Filter the records, keeping every line that has the string "Open".

(Beginning of THE DATA)

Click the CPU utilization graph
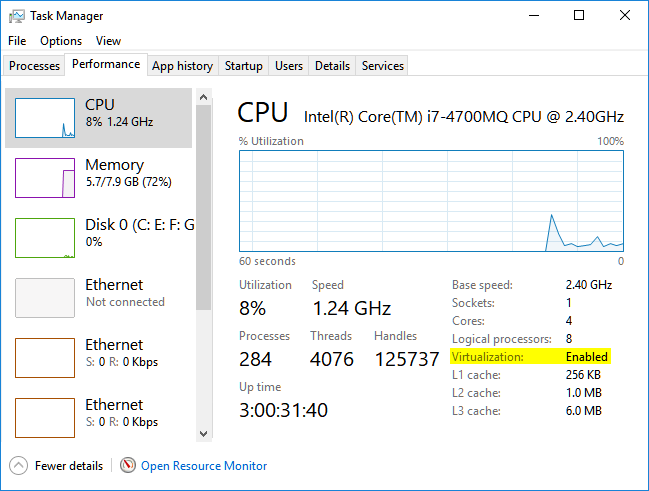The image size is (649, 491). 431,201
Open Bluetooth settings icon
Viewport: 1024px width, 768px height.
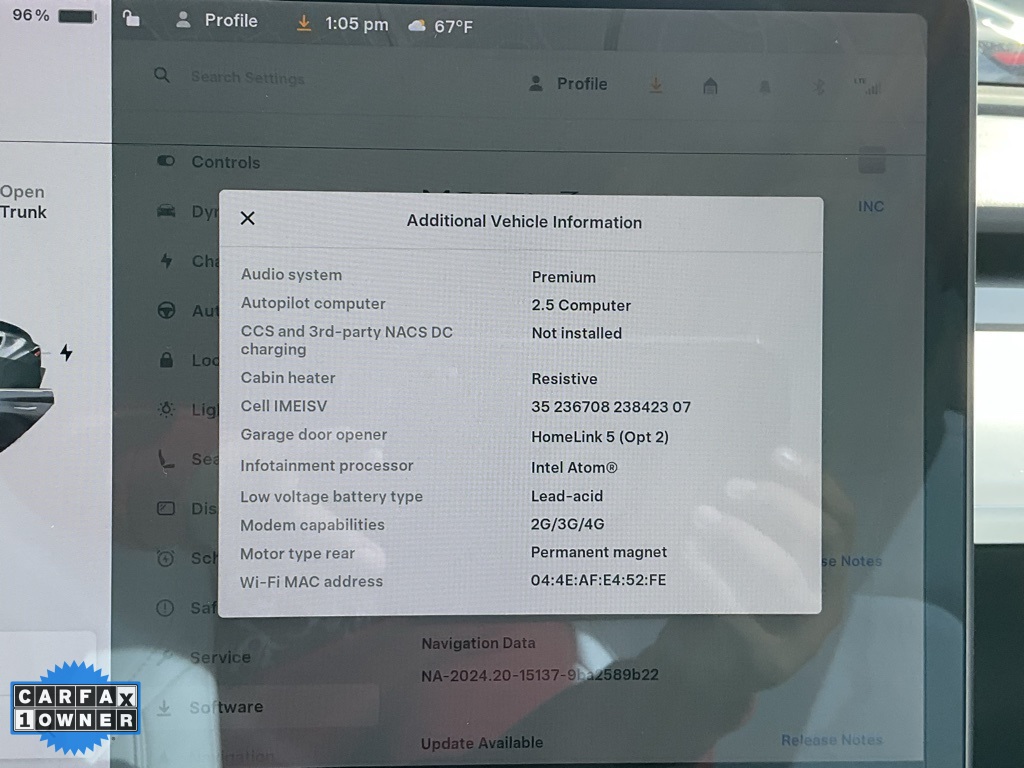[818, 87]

(End of THE DATA)
(Beginning of THE DATA)

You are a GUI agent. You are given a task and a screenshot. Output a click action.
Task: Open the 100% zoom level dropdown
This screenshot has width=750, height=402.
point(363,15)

(End of THE DATA)

> TASK RESULT
Open Bluetooth settings icon
Task: Open the 100% zoom level dropdown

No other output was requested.